- Stated task:
Present the records below as a numbered list, omitting any blank lines.

-- start Records for this exercise --

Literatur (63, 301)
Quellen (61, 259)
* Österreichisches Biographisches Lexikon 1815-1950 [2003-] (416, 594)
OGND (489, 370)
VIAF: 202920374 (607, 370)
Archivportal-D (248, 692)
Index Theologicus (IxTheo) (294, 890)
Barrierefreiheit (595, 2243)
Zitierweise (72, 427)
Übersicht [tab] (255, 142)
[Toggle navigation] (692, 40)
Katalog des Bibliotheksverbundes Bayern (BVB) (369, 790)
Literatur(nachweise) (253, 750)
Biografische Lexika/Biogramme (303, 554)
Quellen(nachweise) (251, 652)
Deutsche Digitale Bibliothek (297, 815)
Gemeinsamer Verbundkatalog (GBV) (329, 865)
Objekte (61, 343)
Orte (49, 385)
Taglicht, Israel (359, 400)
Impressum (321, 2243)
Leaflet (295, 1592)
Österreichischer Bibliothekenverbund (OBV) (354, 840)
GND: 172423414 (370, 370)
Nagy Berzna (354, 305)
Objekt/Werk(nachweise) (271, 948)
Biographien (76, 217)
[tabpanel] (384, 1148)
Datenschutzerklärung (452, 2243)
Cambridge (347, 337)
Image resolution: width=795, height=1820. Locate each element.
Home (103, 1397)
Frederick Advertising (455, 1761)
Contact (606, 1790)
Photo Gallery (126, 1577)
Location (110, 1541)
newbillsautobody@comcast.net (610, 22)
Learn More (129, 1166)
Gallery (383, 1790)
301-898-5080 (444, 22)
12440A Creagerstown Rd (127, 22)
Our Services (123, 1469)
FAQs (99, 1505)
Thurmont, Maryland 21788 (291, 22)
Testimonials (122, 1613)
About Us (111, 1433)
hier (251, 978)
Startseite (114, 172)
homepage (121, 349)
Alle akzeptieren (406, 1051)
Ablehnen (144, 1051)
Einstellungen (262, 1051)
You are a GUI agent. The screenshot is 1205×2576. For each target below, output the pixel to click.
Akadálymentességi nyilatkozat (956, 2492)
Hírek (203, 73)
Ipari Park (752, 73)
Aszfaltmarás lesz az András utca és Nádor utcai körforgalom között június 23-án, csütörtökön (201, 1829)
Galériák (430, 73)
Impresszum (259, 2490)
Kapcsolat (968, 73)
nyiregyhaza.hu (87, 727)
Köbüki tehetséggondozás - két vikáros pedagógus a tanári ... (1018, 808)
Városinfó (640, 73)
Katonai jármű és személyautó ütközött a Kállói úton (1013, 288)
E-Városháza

-- end Records for this exercise --

- Result:
1. Literatur (63, 301)
2. Quellen (61, 259)
3. * Österreichisches Biographisches Lexikon 1815-1950 [2003-] (416, 594)
4. OGND (489, 370)
5. VIAF: 202920374 (607, 370)
6. Archivportal-D (248, 692)
7. Index Theologicus (IxTheo) (294, 890)
8. Barrierefreiheit (595, 2243)
9. Zitierweise (72, 427)
10. Übersicht [tab] (255, 142)
11. [Toggle navigation] (692, 40)
12. Katalog des Bibliotheksverbundes Bayern (BVB) (369, 790)
13. Literatur(nachweise) (253, 750)
14. Biografische Lexika/Biogramme (303, 554)
15. Quellen(nachweise) (251, 652)
16. Deutsche Digitale Bibliothek (297, 815)
17. Gemeinsamer Verbundkatalog (GBV) (329, 865)
18. Objekte (61, 343)
19. Orte (49, 385)
20. Taglicht, Israel (359, 400)
21. Impressum (321, 2243)
22. Leaflet (295, 1592)
23. Österreichischer Bibliothekenverbund (OBV) (354, 840)
24. GND: 172423414 (370, 370)
25. Nagy Berzna (354, 305)
26. Objekt/Werk(nachweise) (271, 948)
27. Biographien (76, 217)
28. [tabpanel] (384, 1148)
29. Datenschutzerklärung (452, 2243)
30. Cambridge (347, 337)
31. Image resolution: width=795, height=1820. Locate each element.
32. Home (103, 1397)
33. Frederick Advertising (455, 1761)
34. Contact (606, 1790)
35. Photo Gallery (126, 1577)
36. Location (110, 1541)
37. newbillsautobody@comcast.net (610, 22)
38. Learn More (129, 1166)
39. Gallery (383, 1790)
40. 301-898-5080 (444, 22)
41. 12440A Creagerstown Rd (127, 22)
42. Our Services (123, 1469)
43. FAQs (99, 1505)
44. Thurmont, Maryland 21788 (291, 22)
45. Testimonials (122, 1613)
46. About Us (111, 1433)
47. hier (251, 978)
48. Startseite (114, 172)
49. homepage (121, 349)
50. Alle akzeptieren (406, 1051)
51. Ablehnen (144, 1051)
52. Einstellungen (262, 1051)
53. You are a GUI agent. The screenshot is 1205×2576. For each target below, output the pixel to click.
54. Akadálymentességi nyilatkozat (956, 2492)
55. Hírek (203, 73)
56. Ipari Park (752, 73)
57. Aszfaltmarás lesz az András utca és Nádor utcai körforgalom között június 23-án, csütörtökön (201, 1829)
58. Galériák (430, 73)
59. Impresszum (259, 2490)
60. Kapcsolat (968, 73)
61. nyiregyhaza.hu (87, 727)
62. Köbüki tehetséggondozás - két vikáros pedagógus a tanári ... (1018, 808)
63. Városinfó (640, 73)
64. Katonai jármű és személyautó ütközött a Kállói úton (1013, 288)
65. E-Városháza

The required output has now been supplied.